Kini ketika banyak laptop atau produk IT dengan merek Amerika seperti iPad dibuat dengan komponen yang dipasok dari sejumlah negara, atau produk tersebut dibuat di pabrik yang pekerjanya multinasional, bisa dipertanyakan, ”apanya lagi yang masih rahasia”?
AS disebut memang masih amat merahasiakan pembuatan pesawat tempur siluman (stealth) Raptor F-22. Memang ada yang menyebut, di antara pekerja yang terlibat dalam proyek F-22 juga berasal dari negara lain, tetapi terhadap staf ini diterapkan persyaratan kepegawaian yang amat ketat, termasuk dengan siapa ia bergaul dan kapan atau ke mana bisa cuti. Itu satu upaya untuk mencegah kebocoran rahasia.
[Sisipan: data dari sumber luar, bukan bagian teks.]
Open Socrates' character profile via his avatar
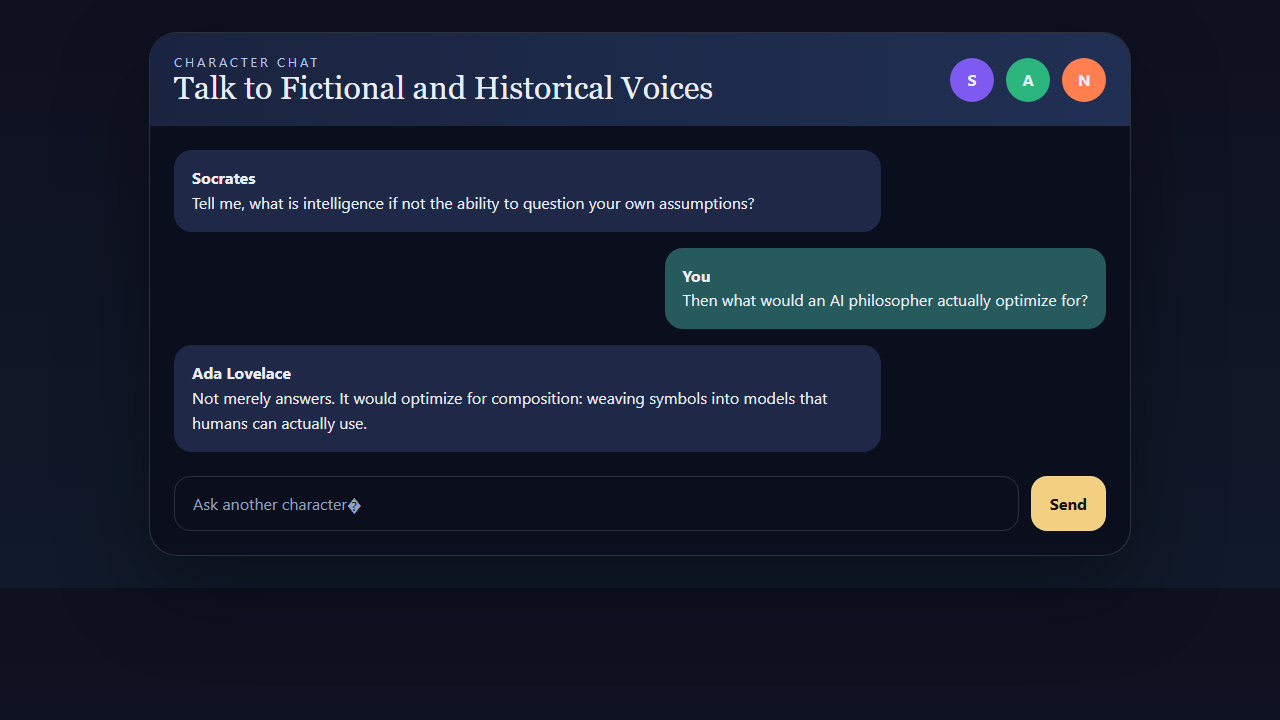This screenshot has width=1280, height=720. pos(972,80)
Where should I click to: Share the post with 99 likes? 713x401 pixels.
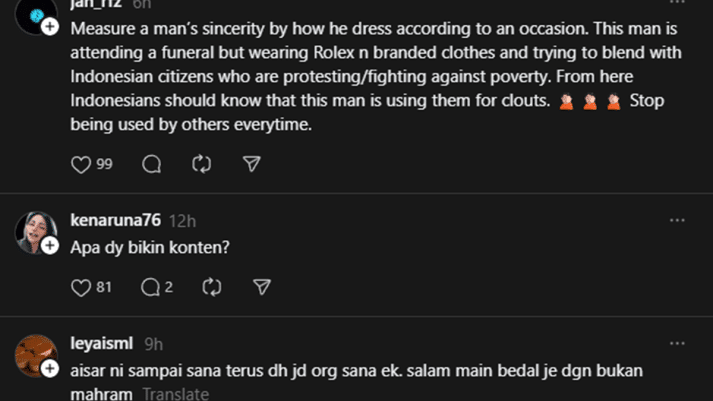(x=252, y=164)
CIO pemerintahan Untuk lingkup perusahaan, peran CIO bertambah banyak dengan adanya pergeseran dan perluasan makna ”I”. Untuk lingkup negara, peran CIO juga dipastikan semakin menantang.
Dalam ranah olah intelektual, pembahasan tentang kemungkinan perang robotik di Dewan Riset Nasional pekan silam memang menyinggung isu ini.
Dalam beberapa hal, kerahasiaan informasi telah diolok-olok karena apa yang dianggap rahasia toh ternyata banyak yang bisa dibobol. Akan tetapi, seperti dikatakan oleh Redaktur Pelaksana Majalah Time Richard Stengel, satu kenaifan bahkan berbahaya kalau beranggapan dunia akan menjadi tempat lebih aman tanpa ada rahasia sama sekali (Time, 13/12).
Dalam kaitan inilah CIO dalam level negara memikul peran dan tanggung jawab yang cukup pelik.
Tampaknya, statistik yang memperlihatkan adanya upaya menutup Kesenjangan Digital—yang antara lain diperlihatkan oleh meningkatnya jumlah pengguna internet atau jumlah pemilik laptop atau ponsel— tidak memadai lagi. Masih bisa dipertanyakan, untuk apa gadget dan pengetahuan IT tersebut, dan apakah ada di antara jago ICT di Tanah Air yang telah menangkap arah perkembangan yang ada dewasa ini dan mempersiapkan diri untuk memenuhi panggilan tugas baru yang dimunculkan oleh perkembangan baru tersebut?